Good thing I just purchased this Stronghold guide thing... lead prices aren't listed ANYWHERE else.  It's 1,000gp to coat 1,600 square feet of wall or floor or ceiling.  I'll need to check dimensions more clearly... for one, the Draconomicon doesn't say how HIGH the ceilings are in the lower or upper caverns, just that the pit leading between them is 150'.  So ceilings are obviously lower than that... but how MUCH lower is the question...



EDIT: I also need to know what the Dark Hunter is doing now... more action is forthcomming, but of course, you don't know when.  Need to calculate times.

If I'm missing questions, just keep pestering me.  There's often so much I miss things.


----------



## Tonguez (Mar 22, 2004)

Drakknyte32 said:
			
		

> Sounds pretty good to me OldeCrow
> 
> Tonguez, assuming we win the uppcoming battle.
> 
> ...




IC The Druid may be a bit reluctant to base himself within the mountain since its already compromised (and so not as secure as it could have been in his eyes) and because as a Druid and Hunter he prefers the open sky and surrounding plants.

ooc is probably a good idea to pool our resources a bit so yeah the Druid will be making constant visiyts to the Lair (but will infact be moving between Lair and Grove on a regular basis)

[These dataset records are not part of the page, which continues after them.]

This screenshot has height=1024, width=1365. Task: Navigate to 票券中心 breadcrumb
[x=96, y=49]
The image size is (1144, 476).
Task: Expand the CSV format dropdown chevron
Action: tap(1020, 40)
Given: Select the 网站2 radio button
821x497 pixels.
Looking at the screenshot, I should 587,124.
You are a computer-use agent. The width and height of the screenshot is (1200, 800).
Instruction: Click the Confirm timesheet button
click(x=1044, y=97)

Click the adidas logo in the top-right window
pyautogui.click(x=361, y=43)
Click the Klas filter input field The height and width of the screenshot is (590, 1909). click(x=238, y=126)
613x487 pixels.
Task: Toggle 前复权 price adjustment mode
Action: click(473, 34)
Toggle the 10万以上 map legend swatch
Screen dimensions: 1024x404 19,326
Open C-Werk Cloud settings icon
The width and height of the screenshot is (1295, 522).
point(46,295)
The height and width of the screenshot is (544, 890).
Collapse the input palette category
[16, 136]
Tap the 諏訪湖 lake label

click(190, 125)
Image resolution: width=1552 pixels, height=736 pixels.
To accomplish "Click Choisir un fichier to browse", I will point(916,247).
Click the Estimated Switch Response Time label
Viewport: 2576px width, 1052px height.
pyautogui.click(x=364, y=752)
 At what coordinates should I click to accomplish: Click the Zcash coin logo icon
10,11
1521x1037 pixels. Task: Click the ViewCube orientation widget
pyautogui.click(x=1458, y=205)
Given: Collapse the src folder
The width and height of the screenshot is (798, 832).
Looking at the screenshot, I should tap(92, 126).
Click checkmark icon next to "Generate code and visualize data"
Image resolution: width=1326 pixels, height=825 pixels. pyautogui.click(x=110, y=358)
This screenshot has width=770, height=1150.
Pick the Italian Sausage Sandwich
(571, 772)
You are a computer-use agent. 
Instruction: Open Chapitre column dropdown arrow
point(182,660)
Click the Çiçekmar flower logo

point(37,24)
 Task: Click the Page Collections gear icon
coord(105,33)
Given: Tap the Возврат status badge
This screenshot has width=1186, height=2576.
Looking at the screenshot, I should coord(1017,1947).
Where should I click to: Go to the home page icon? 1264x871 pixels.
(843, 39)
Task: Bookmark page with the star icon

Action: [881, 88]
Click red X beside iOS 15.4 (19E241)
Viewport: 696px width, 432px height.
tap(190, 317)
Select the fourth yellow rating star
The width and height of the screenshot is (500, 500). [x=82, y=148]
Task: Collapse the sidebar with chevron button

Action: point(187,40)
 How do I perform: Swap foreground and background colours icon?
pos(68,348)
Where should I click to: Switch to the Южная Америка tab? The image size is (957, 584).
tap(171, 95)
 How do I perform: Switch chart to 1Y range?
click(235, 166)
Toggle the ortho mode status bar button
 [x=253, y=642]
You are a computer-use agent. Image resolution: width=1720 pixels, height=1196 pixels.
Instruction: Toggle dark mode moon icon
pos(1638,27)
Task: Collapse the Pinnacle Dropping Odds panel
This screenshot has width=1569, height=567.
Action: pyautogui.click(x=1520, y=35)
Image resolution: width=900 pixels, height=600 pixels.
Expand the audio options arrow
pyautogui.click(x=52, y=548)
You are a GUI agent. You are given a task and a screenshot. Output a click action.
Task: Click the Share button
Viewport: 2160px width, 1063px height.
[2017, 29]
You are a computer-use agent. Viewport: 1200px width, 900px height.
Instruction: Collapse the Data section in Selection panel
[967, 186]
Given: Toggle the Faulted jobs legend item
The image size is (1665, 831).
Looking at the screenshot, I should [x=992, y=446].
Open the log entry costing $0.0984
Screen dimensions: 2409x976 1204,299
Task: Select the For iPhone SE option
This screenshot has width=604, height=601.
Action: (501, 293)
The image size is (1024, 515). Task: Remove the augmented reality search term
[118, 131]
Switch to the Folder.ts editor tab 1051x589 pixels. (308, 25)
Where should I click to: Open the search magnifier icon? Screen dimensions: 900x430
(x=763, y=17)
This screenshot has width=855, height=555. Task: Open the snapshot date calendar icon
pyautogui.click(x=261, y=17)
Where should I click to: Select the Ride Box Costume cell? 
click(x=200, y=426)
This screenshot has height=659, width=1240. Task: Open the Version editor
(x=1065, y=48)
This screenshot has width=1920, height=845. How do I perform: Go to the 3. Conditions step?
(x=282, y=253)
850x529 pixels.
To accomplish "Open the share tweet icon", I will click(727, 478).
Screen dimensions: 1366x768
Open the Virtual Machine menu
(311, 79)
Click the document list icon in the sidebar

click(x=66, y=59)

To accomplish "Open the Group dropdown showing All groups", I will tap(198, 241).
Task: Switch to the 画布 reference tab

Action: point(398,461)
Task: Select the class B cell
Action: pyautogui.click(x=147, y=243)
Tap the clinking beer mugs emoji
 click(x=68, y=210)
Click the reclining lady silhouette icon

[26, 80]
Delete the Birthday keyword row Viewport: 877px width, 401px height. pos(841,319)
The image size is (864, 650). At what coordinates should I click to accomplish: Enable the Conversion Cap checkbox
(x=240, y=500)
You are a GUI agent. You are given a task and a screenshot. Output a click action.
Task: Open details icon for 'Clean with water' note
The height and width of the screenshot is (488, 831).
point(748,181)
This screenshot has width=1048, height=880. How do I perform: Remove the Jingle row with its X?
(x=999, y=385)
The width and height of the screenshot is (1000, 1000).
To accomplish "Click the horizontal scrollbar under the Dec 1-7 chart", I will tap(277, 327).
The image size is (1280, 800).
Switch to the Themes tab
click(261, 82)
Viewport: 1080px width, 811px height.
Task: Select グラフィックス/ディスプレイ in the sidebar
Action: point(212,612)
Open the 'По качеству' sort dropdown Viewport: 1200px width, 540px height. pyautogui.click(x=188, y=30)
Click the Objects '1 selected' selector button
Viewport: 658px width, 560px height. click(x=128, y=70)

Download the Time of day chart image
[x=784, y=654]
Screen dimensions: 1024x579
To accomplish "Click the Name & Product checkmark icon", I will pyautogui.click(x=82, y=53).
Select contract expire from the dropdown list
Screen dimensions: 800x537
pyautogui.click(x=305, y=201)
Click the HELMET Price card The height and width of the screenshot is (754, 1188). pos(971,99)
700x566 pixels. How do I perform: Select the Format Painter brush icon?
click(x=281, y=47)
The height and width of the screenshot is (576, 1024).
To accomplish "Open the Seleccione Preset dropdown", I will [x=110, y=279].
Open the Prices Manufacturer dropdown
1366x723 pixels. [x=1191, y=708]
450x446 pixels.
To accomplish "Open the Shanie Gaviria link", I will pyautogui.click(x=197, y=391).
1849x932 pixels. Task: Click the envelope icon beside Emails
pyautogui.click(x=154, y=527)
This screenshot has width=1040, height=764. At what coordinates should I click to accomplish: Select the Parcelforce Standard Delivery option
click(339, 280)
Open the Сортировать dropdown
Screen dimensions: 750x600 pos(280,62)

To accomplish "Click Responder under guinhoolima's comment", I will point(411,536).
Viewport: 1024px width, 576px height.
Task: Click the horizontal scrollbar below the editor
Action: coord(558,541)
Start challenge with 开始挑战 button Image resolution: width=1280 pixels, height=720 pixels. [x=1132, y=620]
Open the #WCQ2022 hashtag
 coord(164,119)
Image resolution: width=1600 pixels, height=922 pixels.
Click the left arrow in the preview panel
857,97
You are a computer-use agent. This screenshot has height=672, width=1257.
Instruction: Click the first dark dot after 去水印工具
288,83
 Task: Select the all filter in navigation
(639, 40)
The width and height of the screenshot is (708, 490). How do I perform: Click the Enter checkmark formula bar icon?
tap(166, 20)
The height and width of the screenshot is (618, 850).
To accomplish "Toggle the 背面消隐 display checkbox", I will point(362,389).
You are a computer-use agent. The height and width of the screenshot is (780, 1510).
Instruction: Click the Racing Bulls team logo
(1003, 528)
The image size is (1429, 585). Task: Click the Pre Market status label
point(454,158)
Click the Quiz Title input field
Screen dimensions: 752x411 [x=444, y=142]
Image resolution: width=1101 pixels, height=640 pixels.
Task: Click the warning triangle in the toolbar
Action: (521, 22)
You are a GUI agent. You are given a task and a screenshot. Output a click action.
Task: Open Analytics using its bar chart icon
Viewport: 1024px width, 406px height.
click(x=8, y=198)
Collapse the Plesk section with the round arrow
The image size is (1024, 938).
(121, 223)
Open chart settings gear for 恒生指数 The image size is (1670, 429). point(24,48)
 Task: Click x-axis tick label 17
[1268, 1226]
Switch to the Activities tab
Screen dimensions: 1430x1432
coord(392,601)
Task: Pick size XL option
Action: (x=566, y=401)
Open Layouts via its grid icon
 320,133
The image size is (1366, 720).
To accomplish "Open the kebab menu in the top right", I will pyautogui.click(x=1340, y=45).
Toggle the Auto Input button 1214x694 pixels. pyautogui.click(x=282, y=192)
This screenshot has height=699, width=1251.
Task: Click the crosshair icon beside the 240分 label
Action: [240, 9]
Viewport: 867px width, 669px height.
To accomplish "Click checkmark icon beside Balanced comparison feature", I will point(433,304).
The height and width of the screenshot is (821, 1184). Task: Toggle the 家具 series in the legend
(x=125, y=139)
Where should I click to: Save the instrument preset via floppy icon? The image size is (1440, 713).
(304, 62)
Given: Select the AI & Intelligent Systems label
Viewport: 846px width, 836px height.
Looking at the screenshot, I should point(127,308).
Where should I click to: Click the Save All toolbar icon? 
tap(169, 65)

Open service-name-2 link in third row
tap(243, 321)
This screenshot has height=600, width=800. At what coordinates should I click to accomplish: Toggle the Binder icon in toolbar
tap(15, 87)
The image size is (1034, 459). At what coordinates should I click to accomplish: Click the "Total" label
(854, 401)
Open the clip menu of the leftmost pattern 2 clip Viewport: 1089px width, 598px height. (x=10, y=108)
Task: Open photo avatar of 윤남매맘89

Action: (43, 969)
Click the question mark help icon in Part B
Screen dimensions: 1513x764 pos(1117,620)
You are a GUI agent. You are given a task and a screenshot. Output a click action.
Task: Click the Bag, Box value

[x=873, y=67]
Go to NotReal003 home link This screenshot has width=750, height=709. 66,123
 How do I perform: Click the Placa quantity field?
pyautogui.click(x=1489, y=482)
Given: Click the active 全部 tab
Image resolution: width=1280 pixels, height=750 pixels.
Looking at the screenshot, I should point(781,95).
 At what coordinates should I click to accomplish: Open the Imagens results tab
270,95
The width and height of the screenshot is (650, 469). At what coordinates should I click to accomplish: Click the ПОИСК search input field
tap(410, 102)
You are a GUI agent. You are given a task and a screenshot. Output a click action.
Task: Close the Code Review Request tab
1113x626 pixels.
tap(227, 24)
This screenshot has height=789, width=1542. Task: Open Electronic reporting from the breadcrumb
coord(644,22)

also Fieari *I will tie my word of recall to the Mirror* so that whereever I go I will return to where the Mirror is installed (and can then use its teleport function)

another point Drakknyte - that mirror was way expensive. So WHEN we defeat the good guys and sack their city I'll be wanting to replenish my gold reserves big time (and/or get more personal magic items) along with the stronghold defense ones - do you think the Fire King will object?...


----------



## Fieari (Mar 22, 2004)

Word of Recall specifies "Place" and that said place must have at least 10x10 space.  I don't think the mirror qualifies.


----------



## Drakknyte32 (Mar 22, 2004)

Tonguez, please post your IC actions, I really want to get this battle started.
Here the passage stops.